> Task item
Below this line is a set of entries; quote exactly the lines from the line that contains "Viewport: 638px width, 493px" to the line that contains "Given: Click Wi-Fi icon on CLE - CLT flight", both lines included.

> Exercise input
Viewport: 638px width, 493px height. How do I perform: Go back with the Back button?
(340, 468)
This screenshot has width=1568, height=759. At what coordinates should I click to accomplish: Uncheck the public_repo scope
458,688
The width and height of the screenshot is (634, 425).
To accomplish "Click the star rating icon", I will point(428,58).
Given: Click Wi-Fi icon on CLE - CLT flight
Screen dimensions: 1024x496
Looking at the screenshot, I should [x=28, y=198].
--
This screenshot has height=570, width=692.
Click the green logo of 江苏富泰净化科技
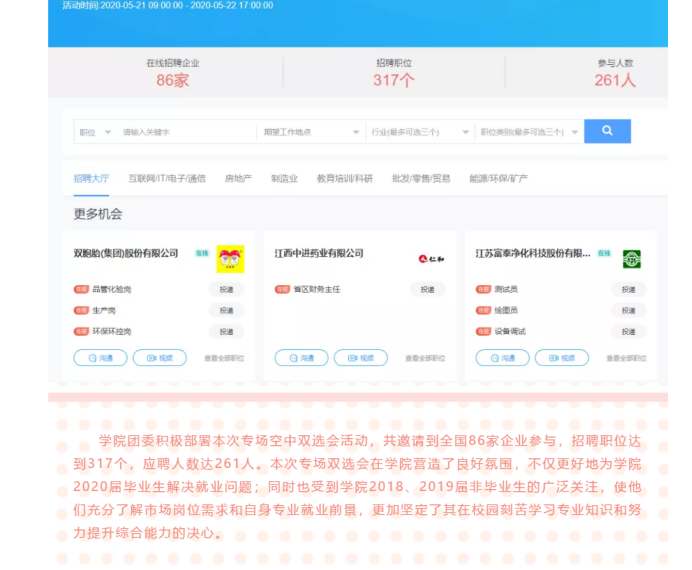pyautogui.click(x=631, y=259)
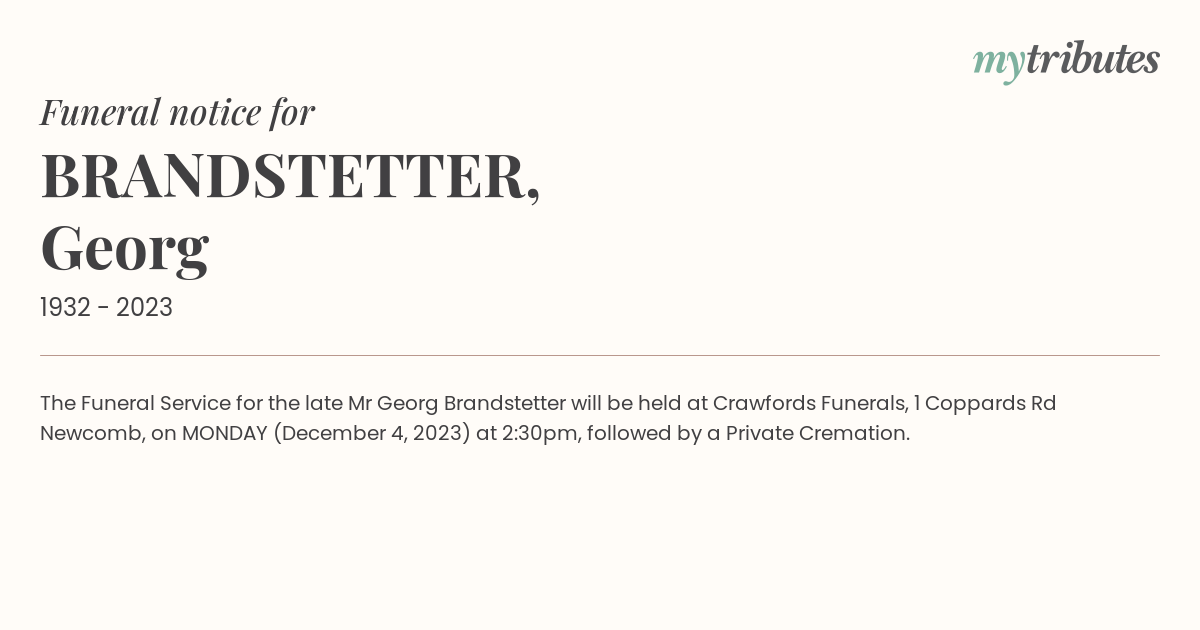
...
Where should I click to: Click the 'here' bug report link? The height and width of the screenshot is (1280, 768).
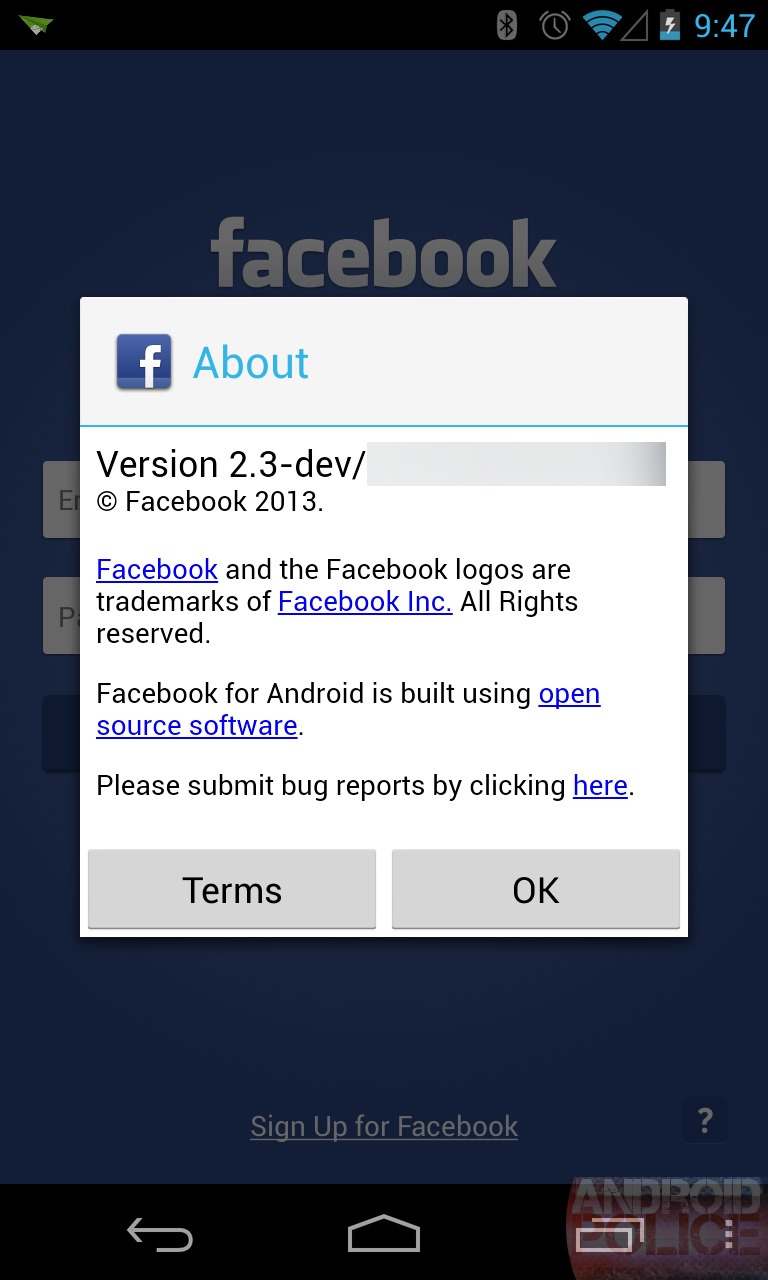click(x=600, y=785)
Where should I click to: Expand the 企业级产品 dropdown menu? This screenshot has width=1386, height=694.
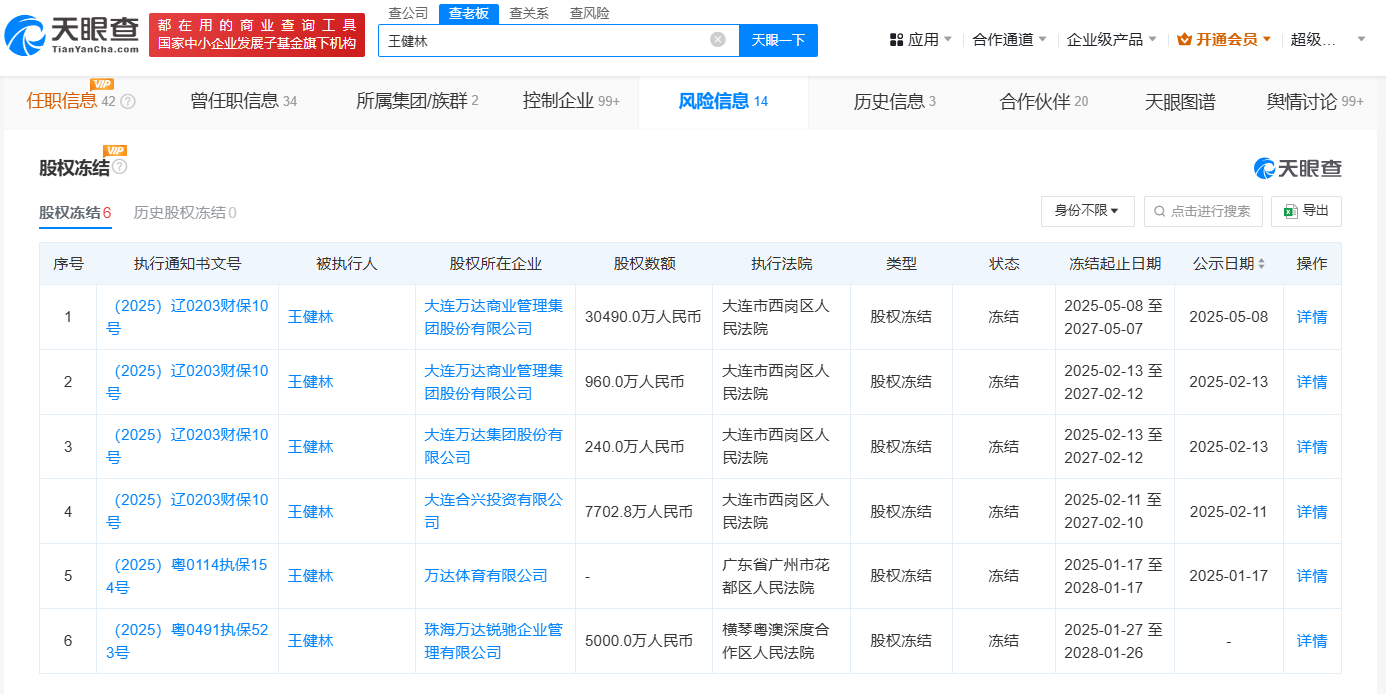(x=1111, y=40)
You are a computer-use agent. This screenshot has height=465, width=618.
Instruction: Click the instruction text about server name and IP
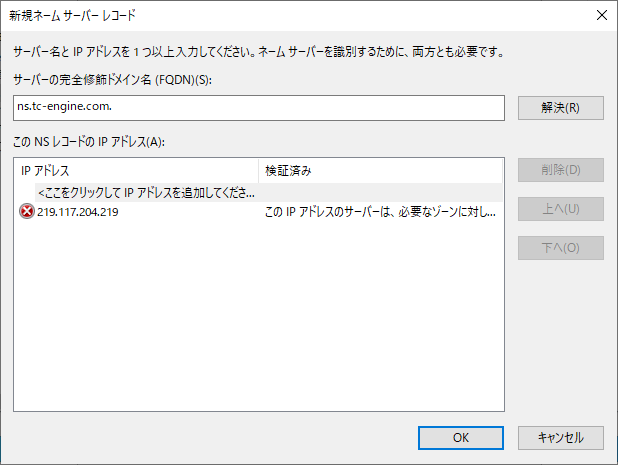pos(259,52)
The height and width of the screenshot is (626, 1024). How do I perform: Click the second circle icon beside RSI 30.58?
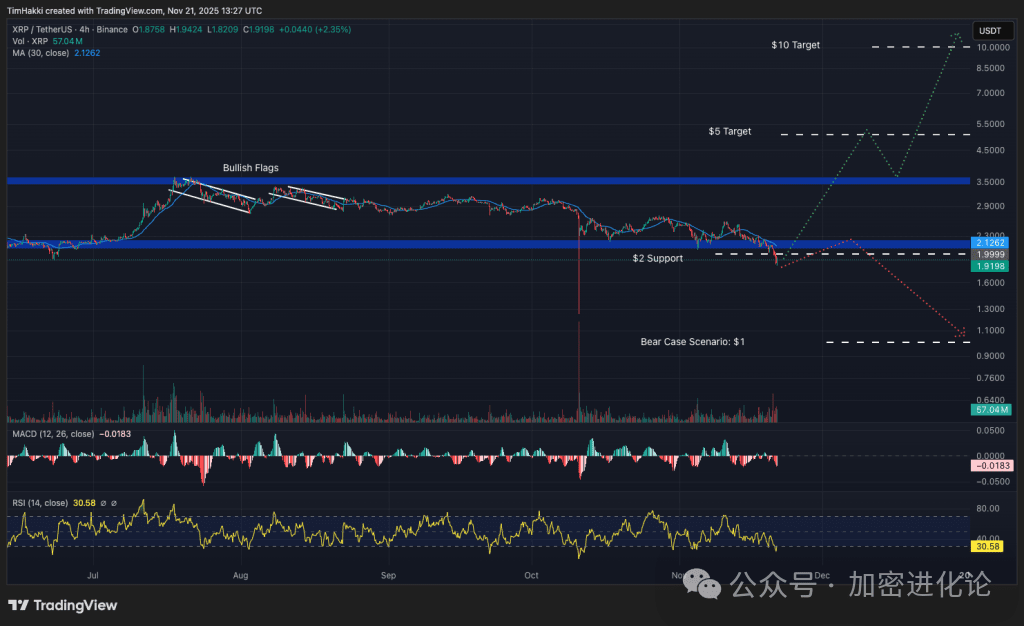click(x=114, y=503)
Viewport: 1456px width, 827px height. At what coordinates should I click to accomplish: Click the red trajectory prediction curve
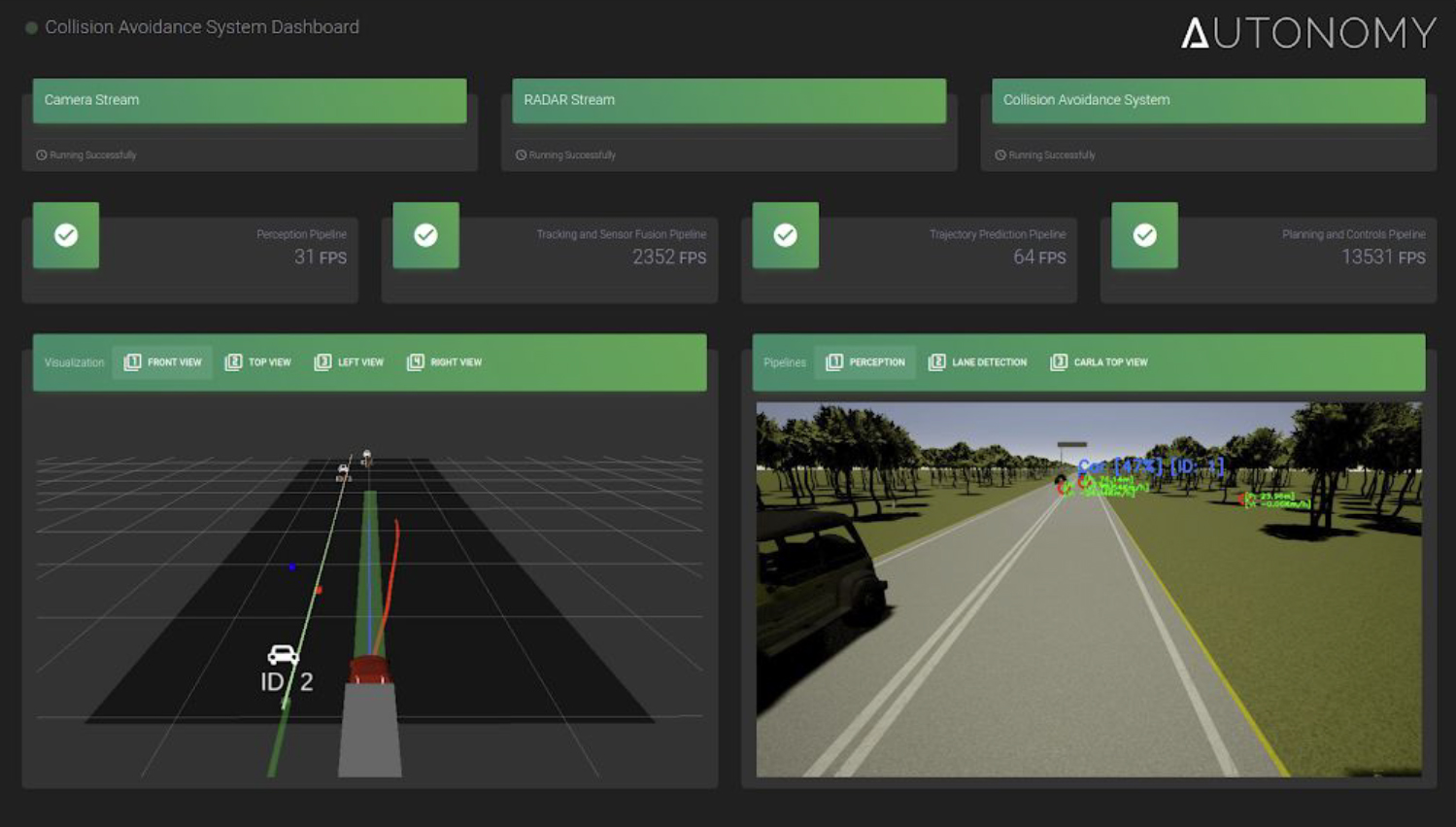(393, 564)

> Answer to this exercise
Viewport: 638px width, 493px height. How do I perform: Go back with the Back button?
(340, 468)
This screenshot has width=1568, height=759. At what coordinates should I click to accomplish: Uncheck the public_repo scope
458,688
The width and height of the screenshot is (634, 425).
To accomplish "Click the star rating icon", I will point(428,58).
Given: Click Wi-Fi icon on CLE - CLT flight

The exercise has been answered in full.